• **Task requirements**
Starting at the line that contains "Task: Open the 2.4" and continuing through the end of the records, arrange each line as one string in a JSON list, skipping blank lines. Leave the pictures out of the answer.

• **Supplied entries**
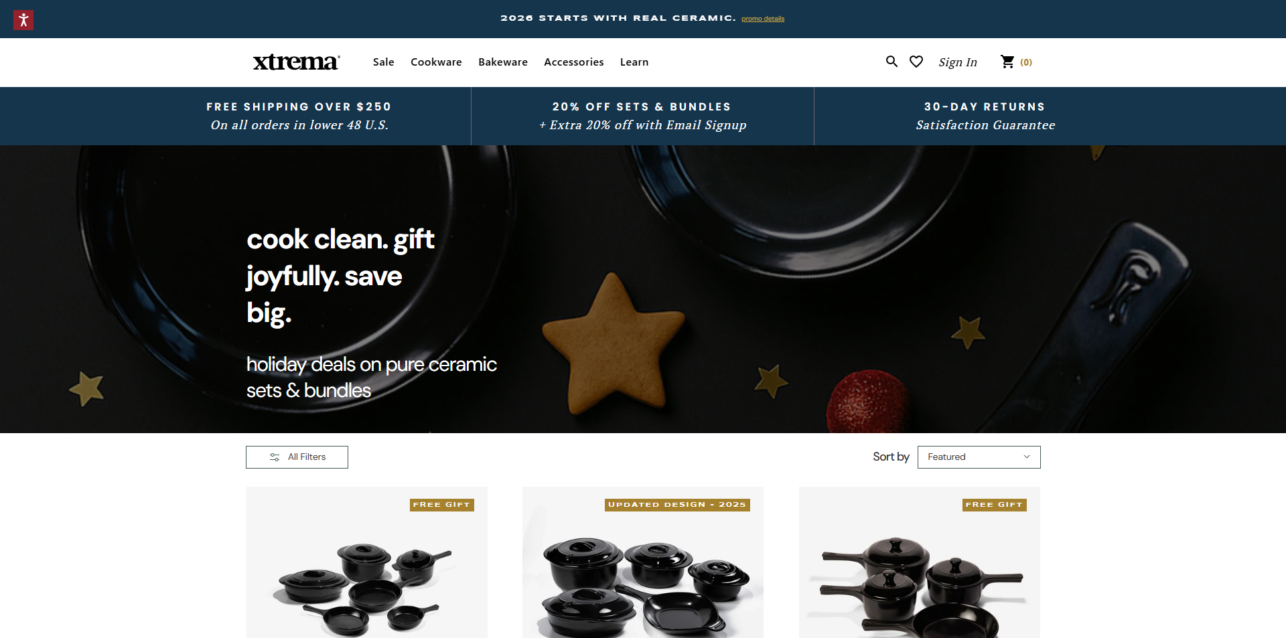
Task: Open the shopping cart icon
Action: pos(1007,62)
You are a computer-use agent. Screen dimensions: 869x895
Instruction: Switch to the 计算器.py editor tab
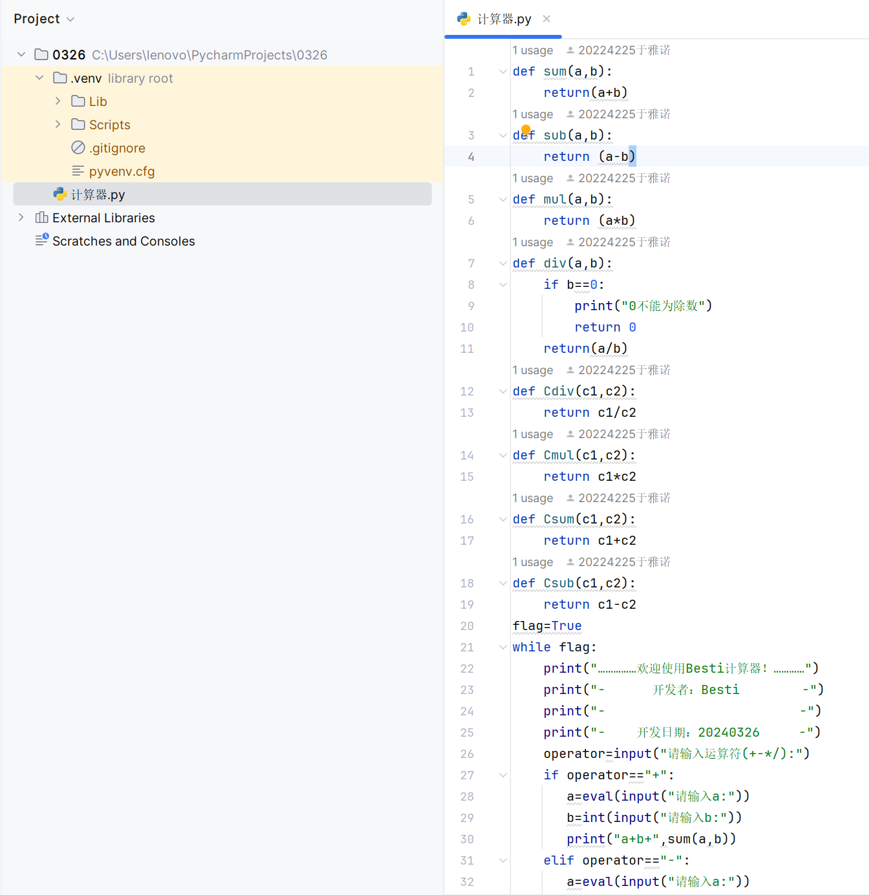coord(504,19)
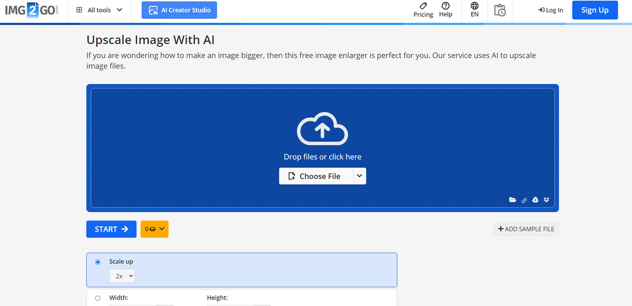The image size is (632, 306).
Task: Open the 2x scale factor dropdown
Action: [x=122, y=276]
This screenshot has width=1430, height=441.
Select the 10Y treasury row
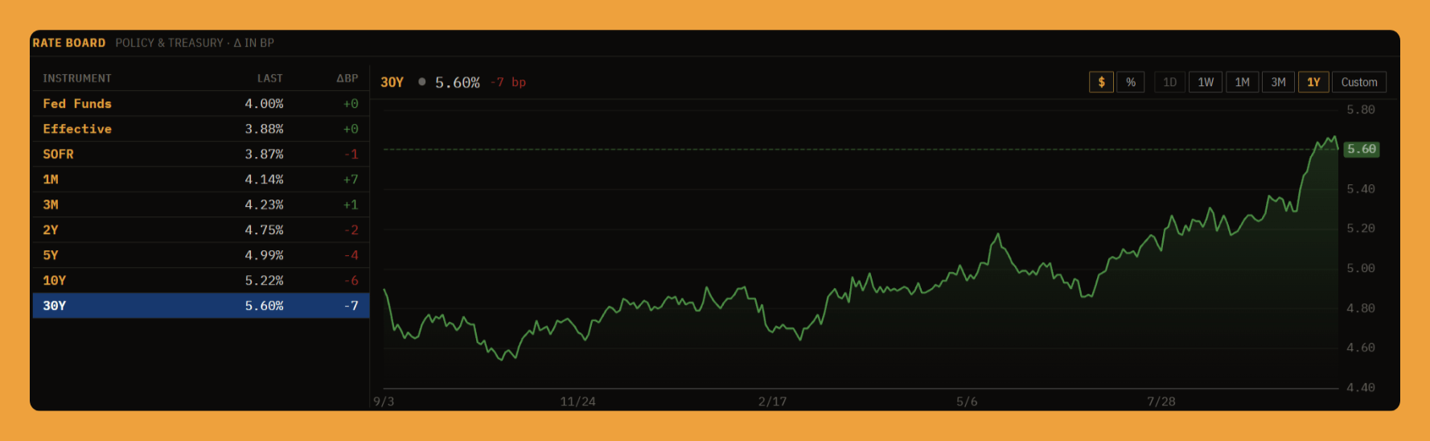click(x=201, y=280)
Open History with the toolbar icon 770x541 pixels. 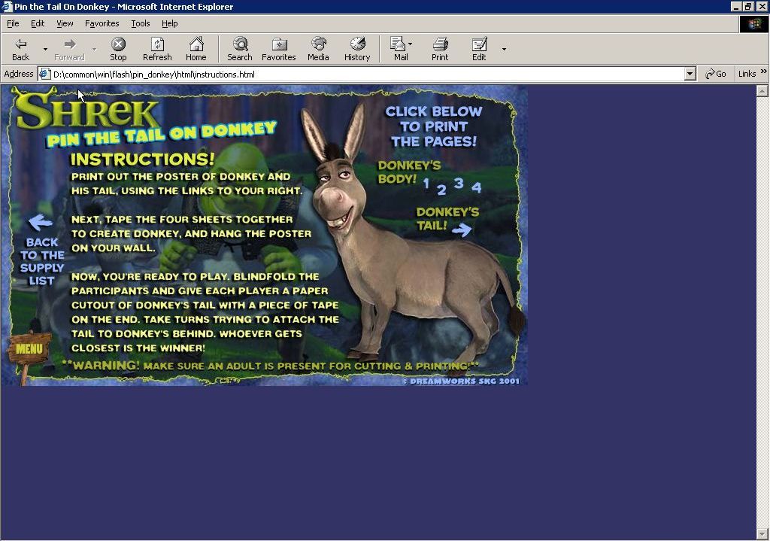tap(356, 47)
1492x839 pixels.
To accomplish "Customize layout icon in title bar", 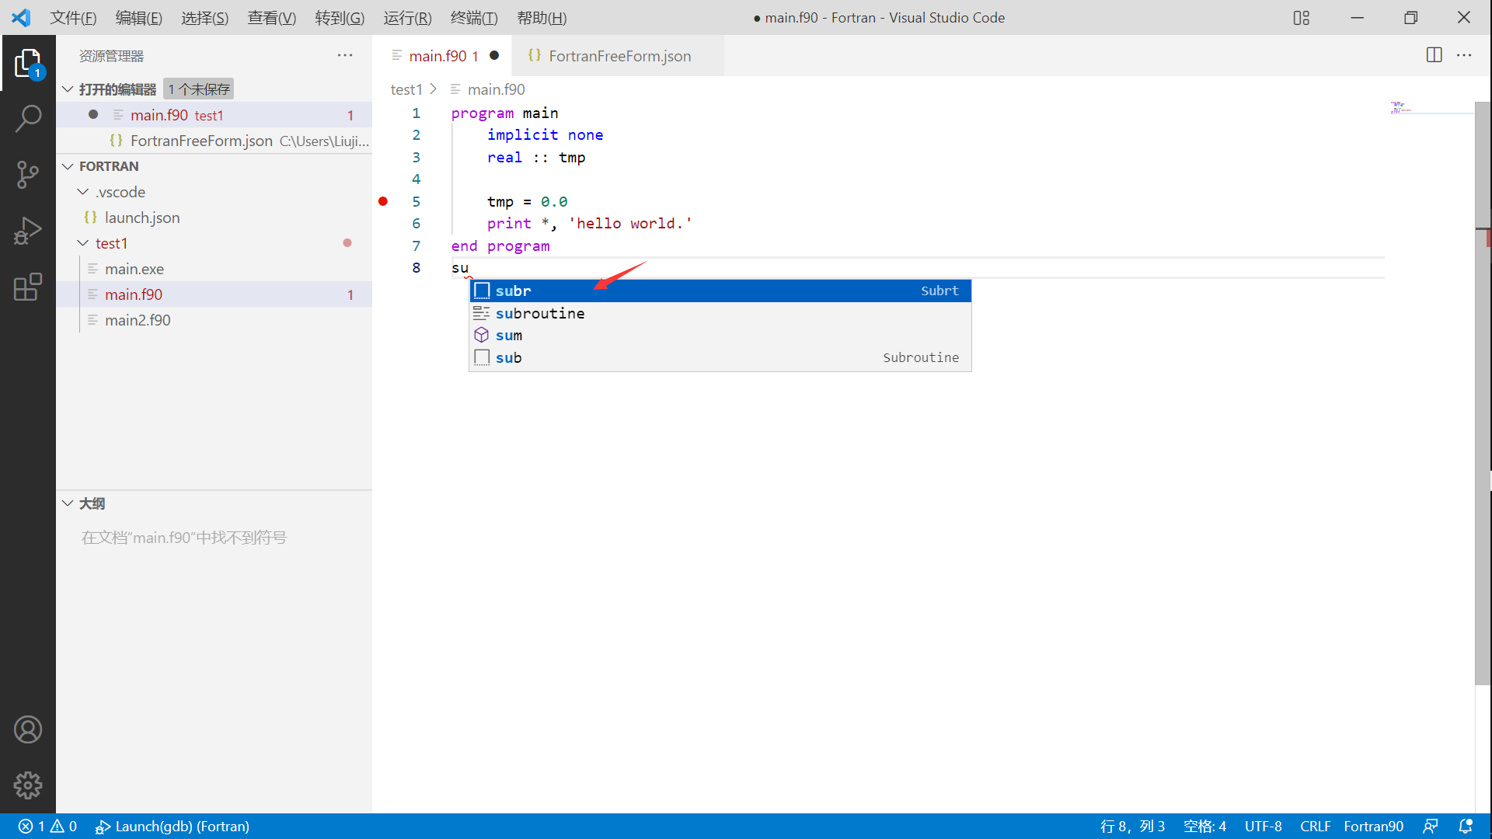I will pos(1302,18).
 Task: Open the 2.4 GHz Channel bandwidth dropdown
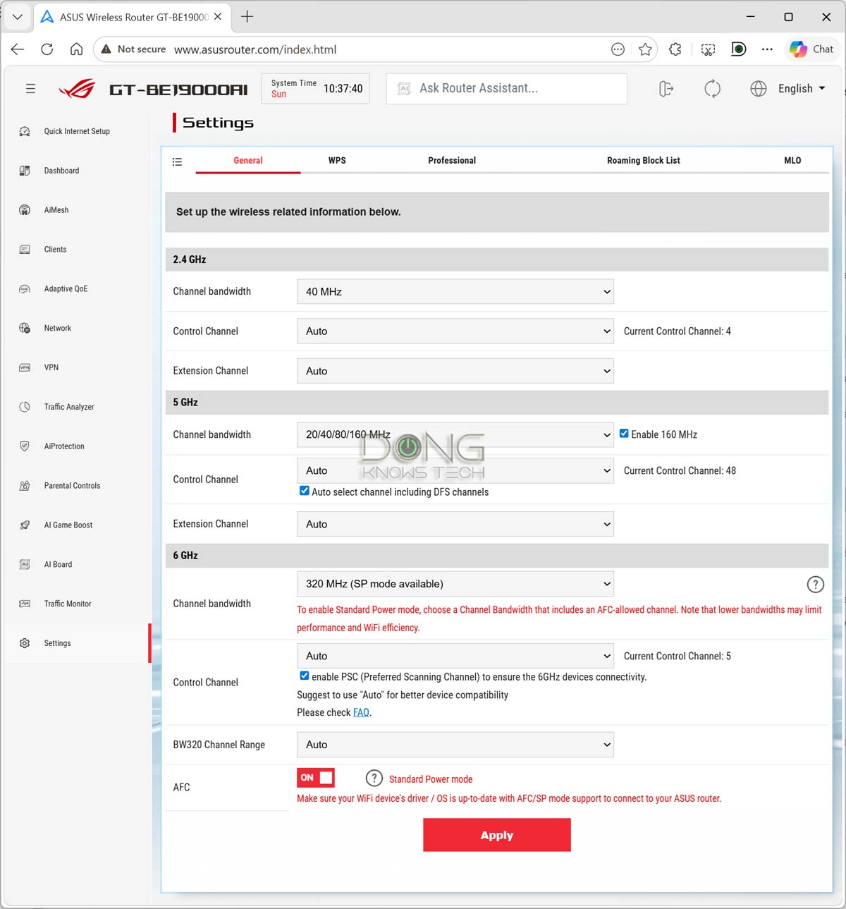(x=455, y=291)
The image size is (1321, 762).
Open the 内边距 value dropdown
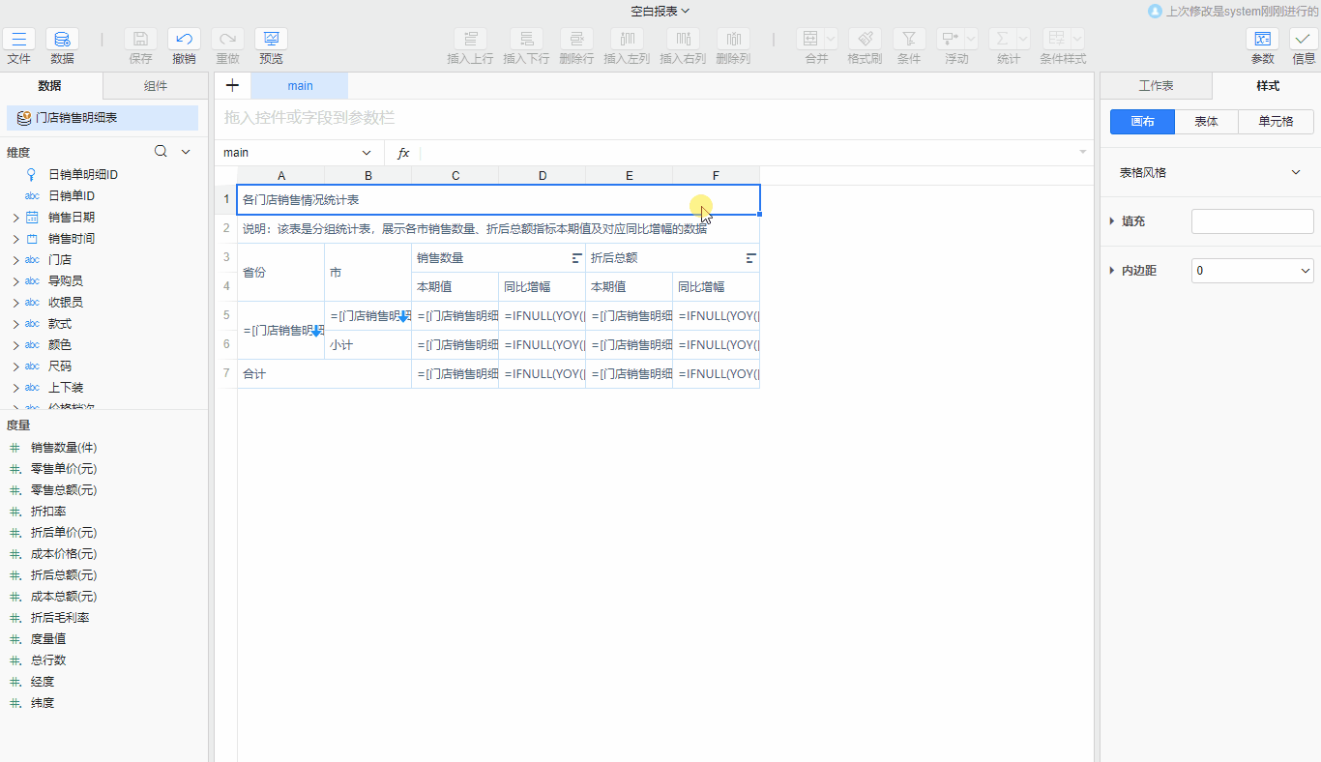(x=1252, y=271)
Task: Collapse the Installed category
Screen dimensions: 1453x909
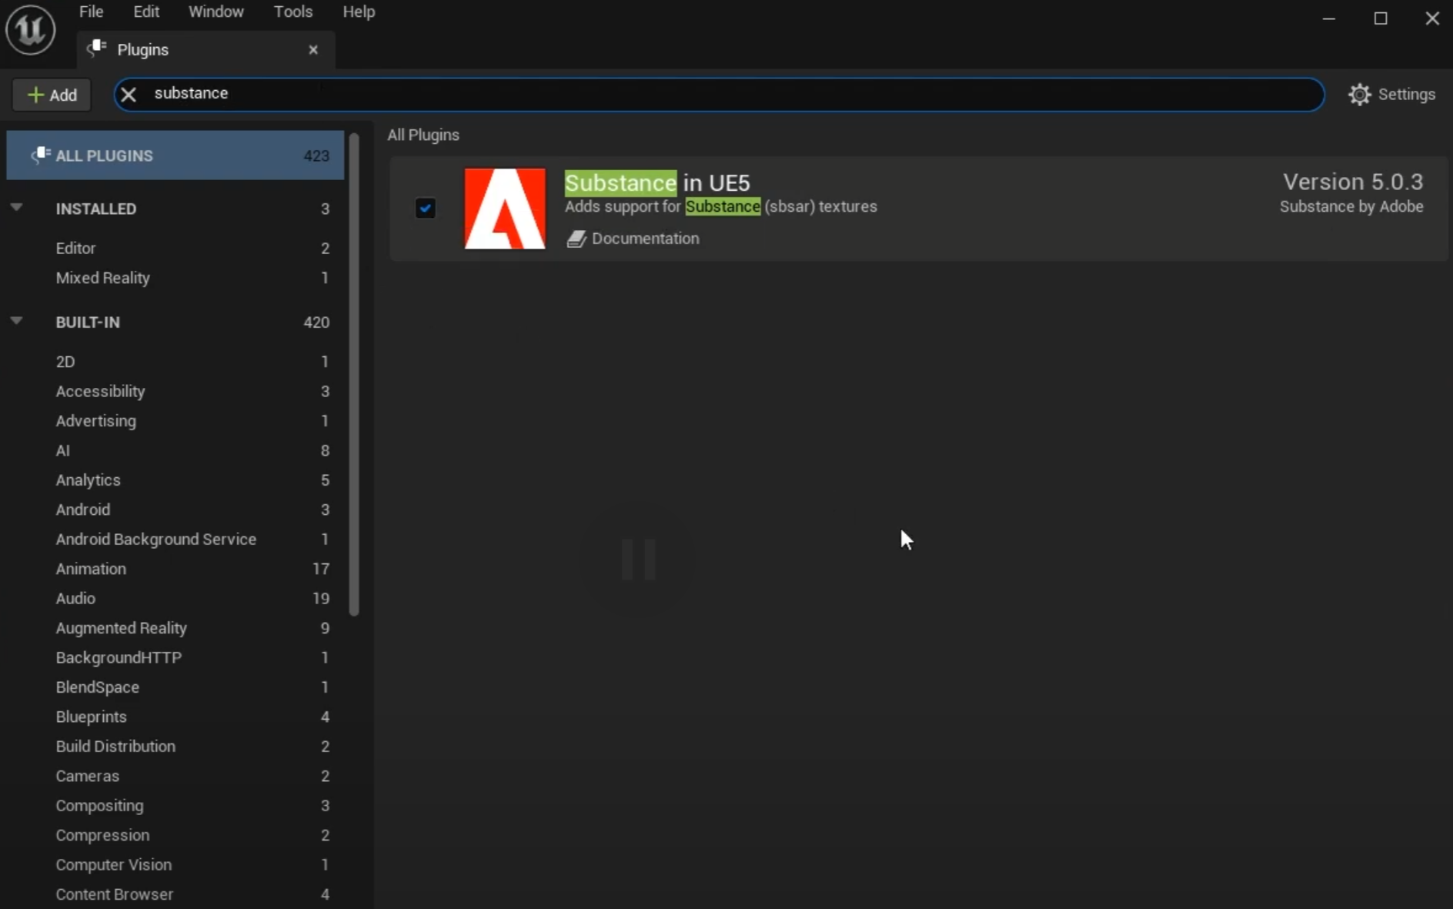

• **Reply**
[
  " Task: Open the 2.4 GHz Channel bandwidth dropdown",
  "(x=455, y=291)",
  "The image size is (1321, 762).",
  "Open the 内边距 value dropdown",
  "(x=1252, y=271)",
  "Task: Collapse the Installed category",
  "Screen dimensions: 1453x909"
]